Il a dansé ensuite quand Florent est revenu avec ses deux acolytes, 3 gamins un peu clowns qui s'amusent sur un plancher noir. C'est toujours surprenant dans des événements comme ça de trouver dans le public un grand fouet qui a transformé son mohawk en dreads portant un t-shirt pu-d'col-pu-d'manches de Slipknot... qui connaît toutes les tounes du band. Ça détonne. Bref, un bon show où les gars d'emblée présentent leur nouvel album rose, rose parce que pendant qu'ils n'enregistraient pas ils faisaient des bébés et qu'ils ont tous les trois eu que des filles. Tous en choeur : " Oonnnnhhhhh!!" La Rue Kétanou est égale à elle-même dans son inégalité justement, on trouve toujours du bon et du moins bon entremêlé. Mais sur scène, quand on ne garde que le meilleur, rien n'y paraît et le spectacle est pour tous une fête.

Deux pièces : Impossible, ma préférée de toutes je crois à cause de sa valeur sentimentale. Entendue la première fois je crois dans une voiture sur des chemins de la Côte d'Azur.

La deuxième, Je peux pas te promettre, La Rue a fait la musique sur un texte de Flow, une amie à eux qui a plus ou moins traversé l'Atlantique encore, mais qui sera au Festival d'été de Québec.



vendredi 22 mai 2009

Comme un flashback d'horreur

Y'a des visages qui vont nous rester en tête le restant de nos jours, avec associés à eux des souvenirs qui lèvent le coeur. Non, pire. Qui le rendent de plomb et le descendent bien au creux de l'estomac, pendant que tous les sens se mettent à l'affut. Y'a des visages pour lesquels ça devrait être interdit de surgir, comme ça, sorti de nulle part, en plein milieu d'avant-midi. Y'a des gens dont on s'inquiète qu'ils soient en liberté.

lundi 18 mai 2009

Cavalia

J'ai vu le show hier... Ça fait un bon 8 mois que j'attendais ça! Pas tous les jours que soeurette part en tournée avec un spectacle de calibre international. J'en avais entendu parler, du spectacle, des artistes, de ses dessous pendant plusieurs heures certainement. J'avais vu les salles d'entraînement des artistes et des chevaux, la cantine, avant même les premières dates à Montréal. On a refait le tour des écuries hier. Je suis même devenue copine avec Skippen, qui ne se tannait pas de se faire gratter les joues et chatouiller le museau. Au milieu de l'après-midi j'étais assise dans la salle, avec des papillons dans le ventre.

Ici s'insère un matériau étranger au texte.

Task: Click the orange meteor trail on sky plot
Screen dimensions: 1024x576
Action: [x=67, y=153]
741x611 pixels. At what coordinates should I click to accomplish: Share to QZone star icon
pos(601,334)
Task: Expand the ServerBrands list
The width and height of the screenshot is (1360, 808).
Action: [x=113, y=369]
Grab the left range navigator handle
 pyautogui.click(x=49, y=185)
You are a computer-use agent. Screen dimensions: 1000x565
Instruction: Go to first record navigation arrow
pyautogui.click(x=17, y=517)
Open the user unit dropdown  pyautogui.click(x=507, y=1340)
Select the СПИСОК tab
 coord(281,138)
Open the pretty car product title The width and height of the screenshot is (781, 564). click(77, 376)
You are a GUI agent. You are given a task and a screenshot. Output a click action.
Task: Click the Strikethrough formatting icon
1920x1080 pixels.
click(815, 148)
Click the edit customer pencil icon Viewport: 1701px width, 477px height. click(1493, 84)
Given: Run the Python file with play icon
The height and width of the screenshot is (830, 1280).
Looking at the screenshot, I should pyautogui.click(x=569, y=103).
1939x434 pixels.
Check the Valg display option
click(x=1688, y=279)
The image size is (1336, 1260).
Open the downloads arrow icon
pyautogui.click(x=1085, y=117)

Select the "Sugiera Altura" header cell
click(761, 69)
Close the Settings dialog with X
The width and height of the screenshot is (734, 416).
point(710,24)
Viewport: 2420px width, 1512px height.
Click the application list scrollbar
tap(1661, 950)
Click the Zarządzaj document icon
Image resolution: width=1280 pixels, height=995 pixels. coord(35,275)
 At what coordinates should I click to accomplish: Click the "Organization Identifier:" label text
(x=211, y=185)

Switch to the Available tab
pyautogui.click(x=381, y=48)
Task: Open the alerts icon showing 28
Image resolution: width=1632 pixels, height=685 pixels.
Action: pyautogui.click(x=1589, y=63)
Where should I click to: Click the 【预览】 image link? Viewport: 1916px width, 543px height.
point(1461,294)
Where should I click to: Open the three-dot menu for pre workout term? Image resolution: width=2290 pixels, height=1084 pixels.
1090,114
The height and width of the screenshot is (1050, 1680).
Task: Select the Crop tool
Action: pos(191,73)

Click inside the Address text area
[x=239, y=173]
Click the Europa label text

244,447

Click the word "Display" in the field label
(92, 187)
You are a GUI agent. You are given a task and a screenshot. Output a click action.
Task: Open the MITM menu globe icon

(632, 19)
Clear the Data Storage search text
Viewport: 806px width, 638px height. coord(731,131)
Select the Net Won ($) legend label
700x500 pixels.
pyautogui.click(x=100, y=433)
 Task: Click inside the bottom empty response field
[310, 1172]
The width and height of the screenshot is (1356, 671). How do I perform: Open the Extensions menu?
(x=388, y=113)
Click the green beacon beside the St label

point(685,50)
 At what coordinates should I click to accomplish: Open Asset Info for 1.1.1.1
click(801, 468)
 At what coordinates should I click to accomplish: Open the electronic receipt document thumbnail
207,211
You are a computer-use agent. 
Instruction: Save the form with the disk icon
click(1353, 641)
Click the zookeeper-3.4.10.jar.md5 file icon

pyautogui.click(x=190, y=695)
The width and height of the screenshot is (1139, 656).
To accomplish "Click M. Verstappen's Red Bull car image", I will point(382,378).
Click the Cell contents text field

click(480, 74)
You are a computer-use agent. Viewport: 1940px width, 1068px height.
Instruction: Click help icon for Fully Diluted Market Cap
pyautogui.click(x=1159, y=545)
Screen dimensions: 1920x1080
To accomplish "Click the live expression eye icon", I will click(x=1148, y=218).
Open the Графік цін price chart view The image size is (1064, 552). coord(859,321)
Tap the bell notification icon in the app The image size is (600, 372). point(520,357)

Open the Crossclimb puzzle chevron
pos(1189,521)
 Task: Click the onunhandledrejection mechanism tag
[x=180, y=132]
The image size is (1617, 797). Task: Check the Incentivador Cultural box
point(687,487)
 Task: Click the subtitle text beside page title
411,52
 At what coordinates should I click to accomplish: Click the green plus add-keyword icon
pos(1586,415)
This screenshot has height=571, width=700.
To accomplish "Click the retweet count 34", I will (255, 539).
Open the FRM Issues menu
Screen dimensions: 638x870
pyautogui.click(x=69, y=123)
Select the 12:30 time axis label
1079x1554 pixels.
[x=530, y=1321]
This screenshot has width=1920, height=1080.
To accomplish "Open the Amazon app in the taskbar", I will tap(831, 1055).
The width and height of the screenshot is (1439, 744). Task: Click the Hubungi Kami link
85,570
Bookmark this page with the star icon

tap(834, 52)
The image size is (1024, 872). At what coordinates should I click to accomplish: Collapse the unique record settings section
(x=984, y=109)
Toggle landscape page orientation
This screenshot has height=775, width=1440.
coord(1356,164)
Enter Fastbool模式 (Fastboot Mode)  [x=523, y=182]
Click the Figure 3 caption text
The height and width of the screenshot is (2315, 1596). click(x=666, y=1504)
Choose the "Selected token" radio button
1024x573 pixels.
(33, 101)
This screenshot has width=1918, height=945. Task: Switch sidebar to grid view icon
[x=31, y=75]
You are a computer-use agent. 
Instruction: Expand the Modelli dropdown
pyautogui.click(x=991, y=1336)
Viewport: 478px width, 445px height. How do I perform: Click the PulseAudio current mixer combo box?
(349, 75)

Le show est beau du début à la fin. On se promène souvent entre la fougue, la sensibilité et le côté joueur des artistes sur deux et sur quatre pattes. Même si le spectacle est conçu avant tout pour mettre les chevaux à l'avant plan, tout le travail fait par les artistes, danseurs et acrobates est d'une très grande qualité et le niveau de difficulté coupe le souffle à plusieurs reprises. Les effets visuels, les décors, les éclairages, tout est pensé pour nous plonger complètement dans un autre univers. Durant tout le spectacle, des musiciens jouent en direct et s'ajustent aux comportements des chevaux durant les différents numéros. Impossible de savoir d'une représentation à l'autre combien de temps prendront les dix arabes du numéro de liberté pour répondre correctement aux directives de la dresseuse... La musique est très présente, donc, mais pourtant par moments on l'oublie. Signe exceptionnel s'il en est un que tous les éléments du spectacle ne sont en fait qu'un formidable ensemble.

Jusqu'au 14 juin, à l'intersection de la 15 et de la 40.

Effet de groupe

Nous sommes tous des adultes responsables, qui entretenons nos espaces personnels. Comment ça se fait que dans la cuisine commune au travail, on laisse l'évier se remplir quand y'a un lave-vaisselle à côté et la bouteille de savon se saloper de même?